If Wonka 2 has any guts, it should probably end with the exonerated Chief of Police saying, “Forget it, Willy, it’s Galeries Gourmet.”
Oompa Loompas Become an Enslaved Refugee Crisis
The darkest development which should occur between Wonka and Willy Wonka has nothing to do with Willy’s personal funk. It’s what happened to his indentured workforce that should make you shudder.
In King’s new movie, the Oompa Loompas are a happy indigenous race living on a tropical island that seems to have everything they need, minus a plentiful supply of cocoa beans. They’re wealthy enough that the lowliest of them, the shorty played by Hugh Grant, even travels first class on all his trips. So something horrible must have happened to them between films. And we’ve had hints.
“I said, ‘Come and live with me in peace and safety, away from all the Wangdoodles and Hornswogglers, and Snozzwangers, and rotten, Vermicious Knids,” Willy tells the children and their adult chaperones in Willy Wonka and the Chocolate Factory. These are the apparently carnivorous beasts that hunted the Oompa Loompas to near extinction and out of their once beloved home of Oompaland. But when you watch Wonka, nothing about Oompaland and its indigenous population looks horrifying. In fact, Oompa Loompa society is glorious.
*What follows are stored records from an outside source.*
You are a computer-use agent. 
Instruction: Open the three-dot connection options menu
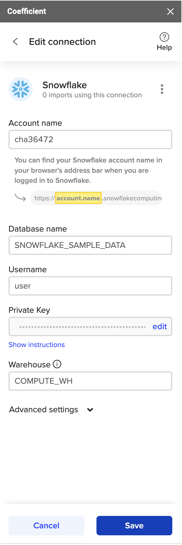tap(162, 89)
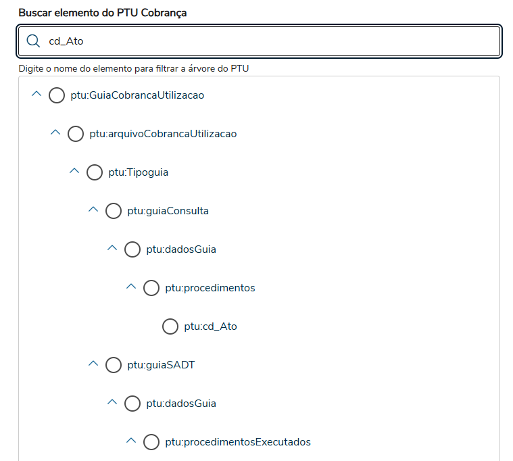Choose the ptu:arquivoCobrancaUtilizacao radio option
The image size is (513, 461).
[x=76, y=134]
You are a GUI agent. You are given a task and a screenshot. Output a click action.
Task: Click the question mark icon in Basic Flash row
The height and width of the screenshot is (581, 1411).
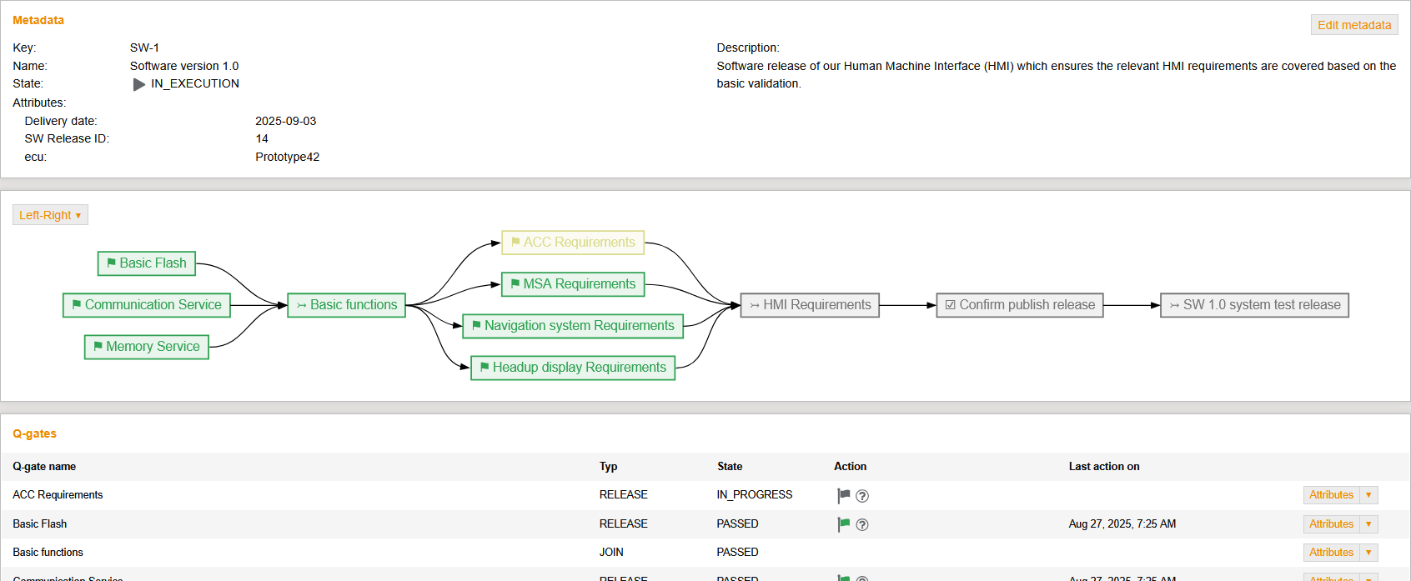point(862,525)
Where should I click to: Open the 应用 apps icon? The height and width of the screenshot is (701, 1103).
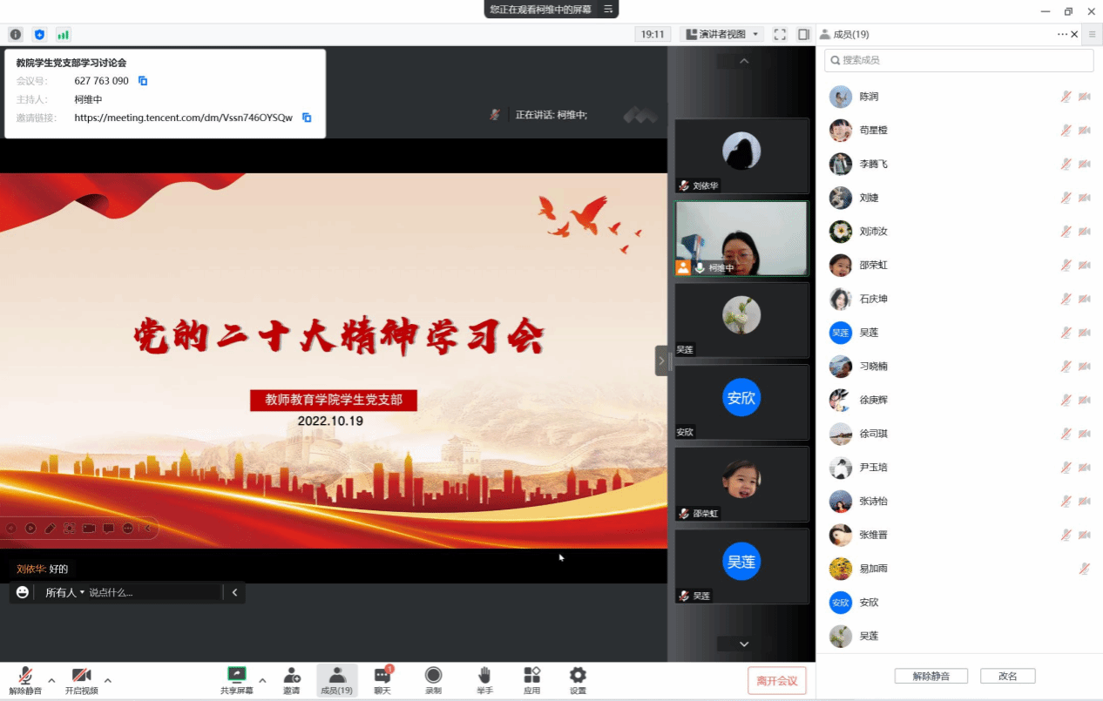pos(531,675)
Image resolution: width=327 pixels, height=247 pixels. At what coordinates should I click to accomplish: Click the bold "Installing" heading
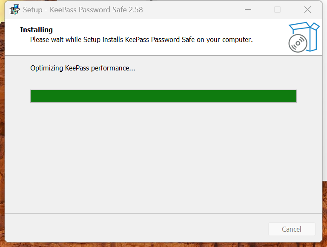(36, 30)
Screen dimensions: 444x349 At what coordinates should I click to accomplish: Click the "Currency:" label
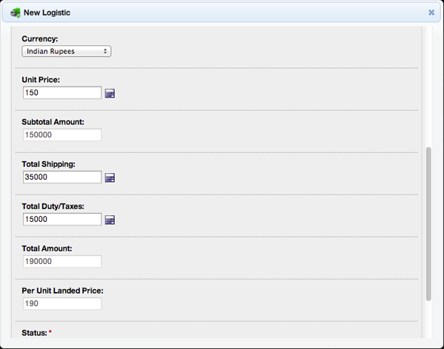(x=40, y=38)
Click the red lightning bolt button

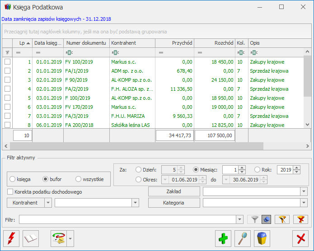pos(11,238)
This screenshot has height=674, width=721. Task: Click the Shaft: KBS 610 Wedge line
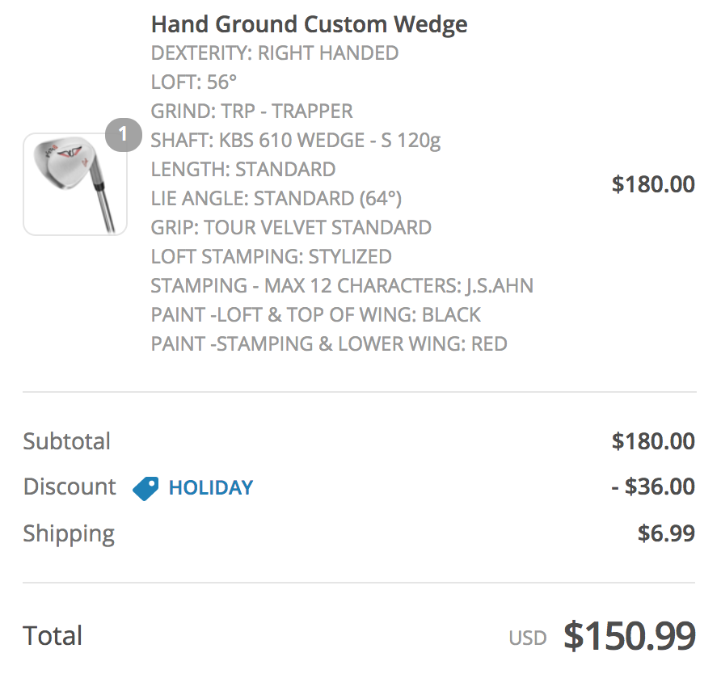[295, 141]
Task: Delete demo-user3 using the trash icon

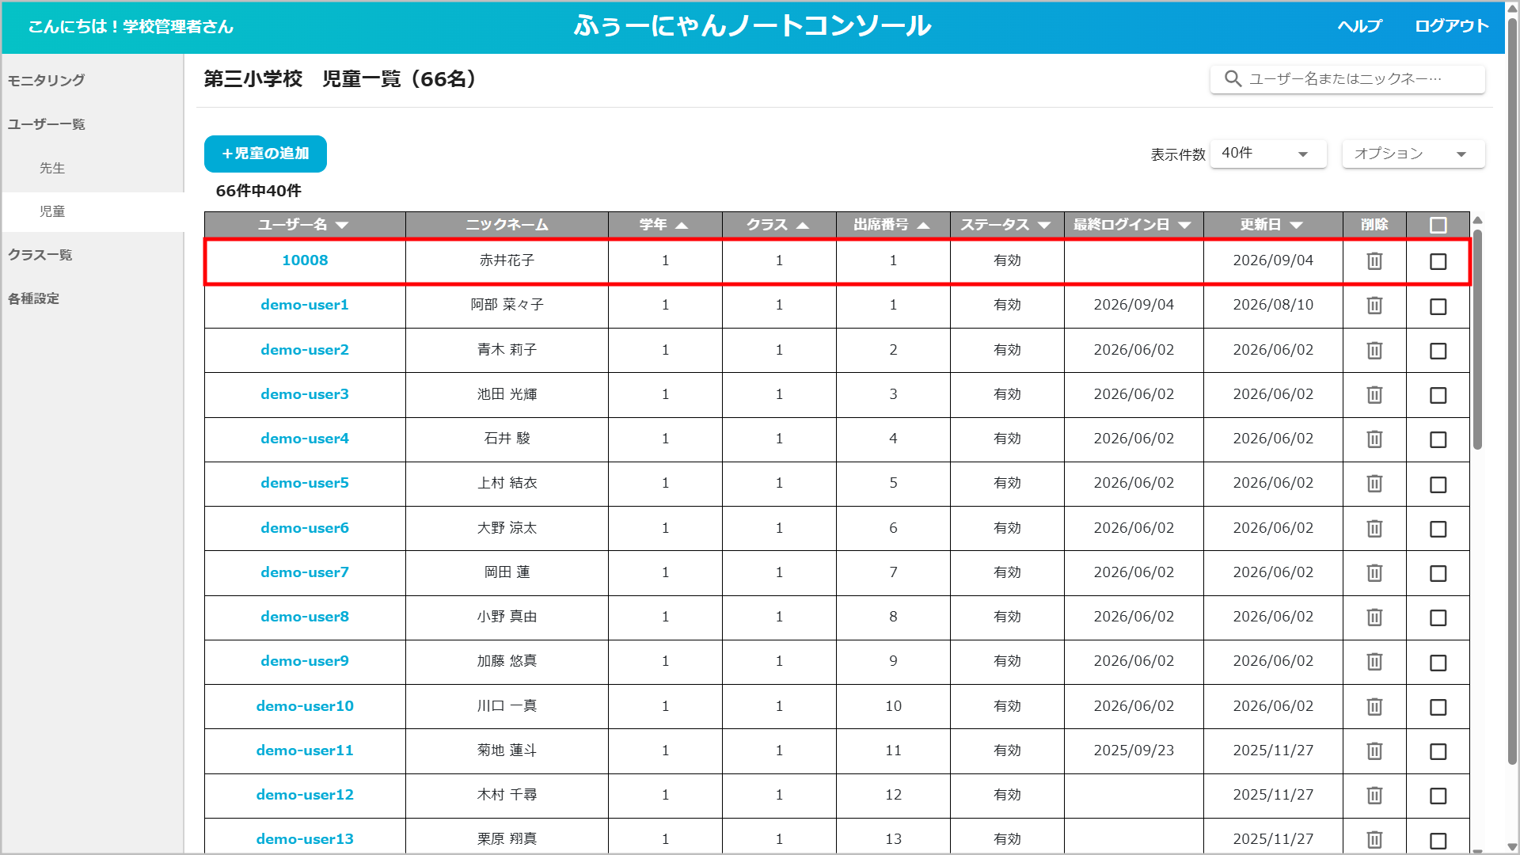Action: coord(1374,394)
So you know what that means. If we’re going to get an all singing and dancing workforce in Wonka 2, we’re going to first have to witness an Oompa Loompa massacre. A slaughter of orange people so ferocious that even their wisest elders will reasonably deduce their best choice is to agree to the dubious conditions required by Willy for them to work in his factory: lifetime servitude in exchange for a pittance of cocoa beans. It’s either that or they lean into Roald Dahl’s original literary vision of the Oompa Loompas in the 1964 edition of Charlie and the Chocolate Factory, where they were a fictional African tribe who are swindled into slavery in exchange for free chocolate… Yikes.
Willy Wonka Loses His Chocolate Touch
Finally, let’s be honest, Willy’s talent for chocolate did not reach the giddy heights his potential in Wonka hinted at. Chalamet’s Wonka is incredible. He can make folks fly with a single truffle. Elsewhere he reveals he’s developed a chocolate called Big Night Out. One bite of that and you’ll have the complete experience of a debauched evening on the town, complete with blackout and hangover.
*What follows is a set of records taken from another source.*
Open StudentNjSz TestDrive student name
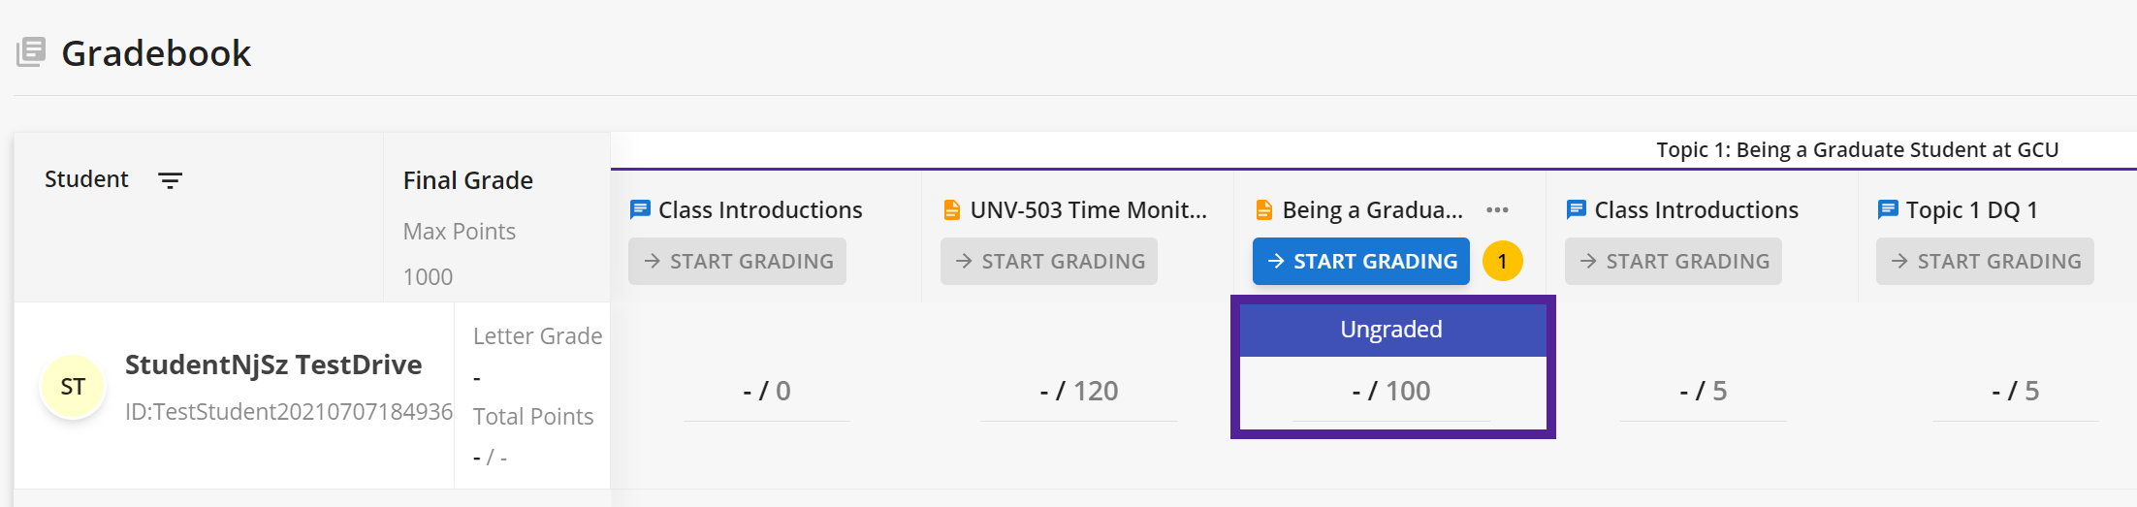Image resolution: width=2137 pixels, height=507 pixels. click(x=273, y=364)
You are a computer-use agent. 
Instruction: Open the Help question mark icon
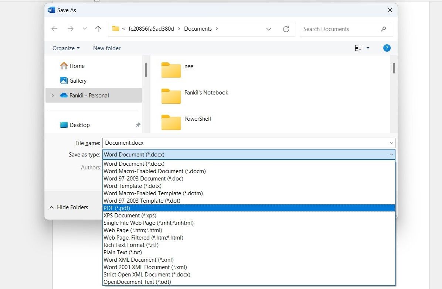tap(387, 48)
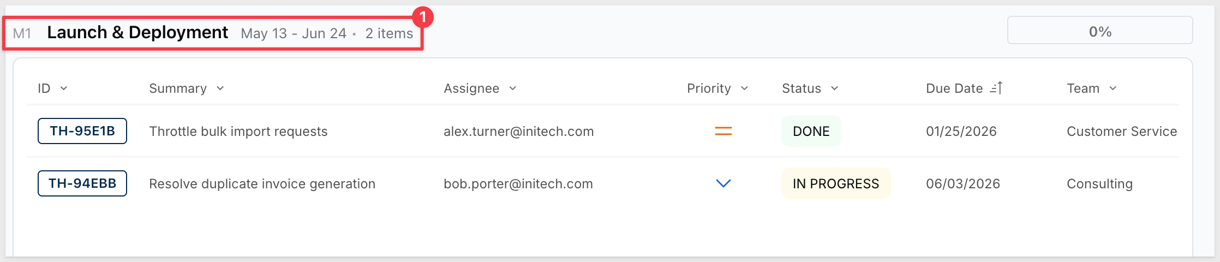The image size is (1220, 262).
Task: Open issue TH-95E1B
Action: pos(82,131)
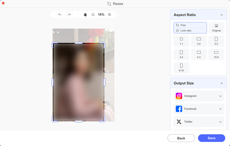Collapse the Output Size panel section
This screenshot has width=230, height=146.
pos(221,83)
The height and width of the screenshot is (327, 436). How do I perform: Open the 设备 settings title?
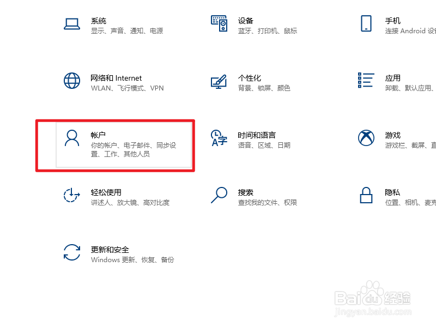pos(246,21)
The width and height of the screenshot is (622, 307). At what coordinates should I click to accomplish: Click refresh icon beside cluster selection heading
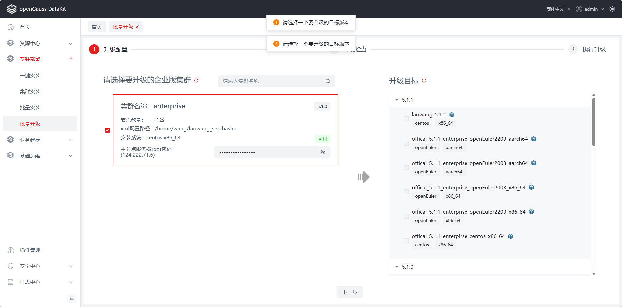[x=196, y=81]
Yet in Willy Wonka, his bottles of fizzy can never leave the experimental stage because he doesn’t know how to bring the customers down (Charlie and Grandpa Joe figure it out in the nick of time by burping), and Violet turns into a Blueberry because he cannot work out the kinks in his Thanksgiving dinner chewing gum.
When you get right down to it, almost nothing works in that factory. Mike Teevee may or may not be able to return to normal size (never trust anything Willy says at face value), and they’re not quite sure whether the furnaces are on or not when Verruca is sent down to the boiler. Frankly, Mr. Wonka, you’ve become a poor, poor chocolatier.
Maybe it was all those years alone, letting your miseries and slights curdle? But it’s pretty clear why you want to retire at a relatively young age… you’ve lost your mojo! Seeing that decline might be the most dispiriting effect of all should Wonka 2 ever open the factory’s doors.